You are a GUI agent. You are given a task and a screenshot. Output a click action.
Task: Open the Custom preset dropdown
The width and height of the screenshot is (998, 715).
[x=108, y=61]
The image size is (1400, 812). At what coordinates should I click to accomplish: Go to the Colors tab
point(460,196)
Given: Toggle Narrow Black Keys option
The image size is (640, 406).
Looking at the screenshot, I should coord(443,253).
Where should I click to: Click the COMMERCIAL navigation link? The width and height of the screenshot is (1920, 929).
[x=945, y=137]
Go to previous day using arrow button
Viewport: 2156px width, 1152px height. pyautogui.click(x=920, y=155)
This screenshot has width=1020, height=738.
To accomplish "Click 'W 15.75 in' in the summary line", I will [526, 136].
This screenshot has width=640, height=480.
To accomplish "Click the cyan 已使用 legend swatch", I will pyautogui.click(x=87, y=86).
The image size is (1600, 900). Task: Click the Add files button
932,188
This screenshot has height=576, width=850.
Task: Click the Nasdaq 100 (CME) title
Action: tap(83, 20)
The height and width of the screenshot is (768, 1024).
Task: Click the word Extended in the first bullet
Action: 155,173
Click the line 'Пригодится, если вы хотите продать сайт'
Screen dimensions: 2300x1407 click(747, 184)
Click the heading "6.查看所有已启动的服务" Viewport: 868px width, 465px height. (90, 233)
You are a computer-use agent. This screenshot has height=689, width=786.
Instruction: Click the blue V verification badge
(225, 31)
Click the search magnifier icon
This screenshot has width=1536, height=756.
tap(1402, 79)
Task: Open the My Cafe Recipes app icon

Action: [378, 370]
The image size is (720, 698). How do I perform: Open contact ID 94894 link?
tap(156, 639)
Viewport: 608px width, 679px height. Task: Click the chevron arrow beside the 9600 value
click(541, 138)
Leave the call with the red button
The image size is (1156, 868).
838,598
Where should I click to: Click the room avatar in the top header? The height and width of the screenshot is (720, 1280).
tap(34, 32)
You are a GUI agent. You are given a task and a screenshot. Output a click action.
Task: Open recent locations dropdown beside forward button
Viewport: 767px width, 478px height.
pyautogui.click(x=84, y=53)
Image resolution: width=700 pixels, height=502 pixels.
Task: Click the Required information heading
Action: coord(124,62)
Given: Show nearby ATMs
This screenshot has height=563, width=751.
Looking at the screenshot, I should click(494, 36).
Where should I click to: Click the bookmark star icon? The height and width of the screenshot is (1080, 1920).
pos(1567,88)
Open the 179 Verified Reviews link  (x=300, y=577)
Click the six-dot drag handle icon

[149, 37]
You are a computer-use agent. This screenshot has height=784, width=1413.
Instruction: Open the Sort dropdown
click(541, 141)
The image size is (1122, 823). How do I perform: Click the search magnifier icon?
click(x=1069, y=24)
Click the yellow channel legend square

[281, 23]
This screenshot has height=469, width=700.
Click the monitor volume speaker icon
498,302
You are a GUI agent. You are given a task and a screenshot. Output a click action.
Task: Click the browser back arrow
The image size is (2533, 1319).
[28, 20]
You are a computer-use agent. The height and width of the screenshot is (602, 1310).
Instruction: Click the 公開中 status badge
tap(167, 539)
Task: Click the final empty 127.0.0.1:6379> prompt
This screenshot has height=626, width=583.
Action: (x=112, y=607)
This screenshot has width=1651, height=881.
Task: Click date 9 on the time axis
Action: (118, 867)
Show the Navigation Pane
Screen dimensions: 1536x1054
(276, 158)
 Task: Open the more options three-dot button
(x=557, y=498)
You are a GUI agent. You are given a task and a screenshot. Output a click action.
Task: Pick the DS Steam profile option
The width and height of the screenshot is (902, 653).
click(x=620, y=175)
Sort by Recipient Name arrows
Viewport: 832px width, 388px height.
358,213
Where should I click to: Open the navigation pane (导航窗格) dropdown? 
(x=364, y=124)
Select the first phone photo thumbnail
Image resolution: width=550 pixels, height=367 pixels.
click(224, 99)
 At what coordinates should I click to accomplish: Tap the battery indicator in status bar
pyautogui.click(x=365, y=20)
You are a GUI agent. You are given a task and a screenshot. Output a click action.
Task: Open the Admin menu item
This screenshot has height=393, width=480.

- - -

**Task requirements**
Go through the records above and copy every line that contains the string "Open". Case counts, so match capitals and lowercase letters.

**Task answer**
Task: Open the Custom preset dropdown
Task: Open the My Cafe Recipes app icon
The image size is (720, 698). How do I perform: Open contact ID 94894 link?
Task: Open recent locations dropdown beside forward button
Open the 179 Verified Reviews link  (x=300, y=577)
Instruction: Open the Sort dropdown
 Task: Open the more options three-dot button
Where should I click to: Open the navigation pane (导航窗格) dropdown? 
Task: Open the Admin menu item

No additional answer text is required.